[A run of records]
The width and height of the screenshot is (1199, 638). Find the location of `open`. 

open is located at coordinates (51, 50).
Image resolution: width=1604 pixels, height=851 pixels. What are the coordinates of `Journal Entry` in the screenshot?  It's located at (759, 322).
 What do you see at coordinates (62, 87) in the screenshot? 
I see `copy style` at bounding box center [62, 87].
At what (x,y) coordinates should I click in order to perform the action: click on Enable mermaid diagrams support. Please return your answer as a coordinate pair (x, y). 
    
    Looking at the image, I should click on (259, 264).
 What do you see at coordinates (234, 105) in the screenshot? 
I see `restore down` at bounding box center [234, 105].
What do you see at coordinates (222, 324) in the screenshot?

◆ Given task ◆
Render the lines above as a Markdown table with two columns, Row and Text, numbering each line in order and leaving out the blank ones.

◆ Correct output ◆
| Row | Text |
|---|---|
| 1 | The width and height of the screenshot is (1199, 638). Find the location of `open`.  |
| 2 | open is located at coordinates (51, 50). |
| 3 | Image resolution: width=1604 pixels, height=851 pixels. What are the coordinates of `Journal Entry` in the screenshot?  It's located at (759, 322). |
| 4 |  What do you see at coordinates (62, 87) in the screenshot?  |
| 5 | I see `copy style` at bounding box center [62, 87]. |
| 6 | At what (x,y) coordinates should I click in order to perform the action: click on Enable mermaid diagrams support. Please return your answer as a coordinate pair (x, y).  |
| 7 |     Looking at the image, I should click on (259, 264). |
| 8 |  What do you see at coordinates (234, 105) in the screenshot?  |
| 9 | I see `restore down` at bounding box center [234, 105]. |
| 10 | What do you see at coordinates (222, 324) in the screenshot? |